◆ WHAT IS REQUIRED
Across these entries, work out how many lines carry the string "will", and give only that number.

********************

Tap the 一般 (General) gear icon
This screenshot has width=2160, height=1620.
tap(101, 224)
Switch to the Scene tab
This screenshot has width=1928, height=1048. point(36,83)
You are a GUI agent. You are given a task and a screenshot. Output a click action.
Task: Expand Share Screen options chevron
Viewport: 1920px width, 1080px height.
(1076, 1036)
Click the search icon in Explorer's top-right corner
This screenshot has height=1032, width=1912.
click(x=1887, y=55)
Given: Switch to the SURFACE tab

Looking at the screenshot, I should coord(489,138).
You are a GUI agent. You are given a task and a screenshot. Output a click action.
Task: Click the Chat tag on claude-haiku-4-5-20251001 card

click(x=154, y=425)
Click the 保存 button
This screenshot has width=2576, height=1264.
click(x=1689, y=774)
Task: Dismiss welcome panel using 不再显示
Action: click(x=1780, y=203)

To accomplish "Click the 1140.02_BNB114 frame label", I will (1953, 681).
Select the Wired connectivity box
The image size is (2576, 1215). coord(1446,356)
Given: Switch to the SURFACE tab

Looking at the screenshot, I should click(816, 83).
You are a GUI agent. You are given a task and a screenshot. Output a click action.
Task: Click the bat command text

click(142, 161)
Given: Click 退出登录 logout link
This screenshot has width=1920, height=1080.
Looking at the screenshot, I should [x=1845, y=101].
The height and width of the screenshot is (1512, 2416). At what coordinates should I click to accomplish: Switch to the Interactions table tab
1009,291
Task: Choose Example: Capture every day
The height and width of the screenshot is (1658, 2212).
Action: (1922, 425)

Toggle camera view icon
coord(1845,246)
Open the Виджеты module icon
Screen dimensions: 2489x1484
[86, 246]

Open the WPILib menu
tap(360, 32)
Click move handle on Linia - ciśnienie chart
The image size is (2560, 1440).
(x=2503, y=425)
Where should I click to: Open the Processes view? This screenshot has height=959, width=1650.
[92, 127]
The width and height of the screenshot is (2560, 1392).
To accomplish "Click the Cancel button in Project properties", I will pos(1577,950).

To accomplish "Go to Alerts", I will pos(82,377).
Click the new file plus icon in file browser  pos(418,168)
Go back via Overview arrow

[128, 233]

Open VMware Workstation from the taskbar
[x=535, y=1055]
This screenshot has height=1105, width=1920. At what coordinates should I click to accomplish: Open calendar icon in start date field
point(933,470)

********************

◆ SOLUTION TO THE EXERCISE
3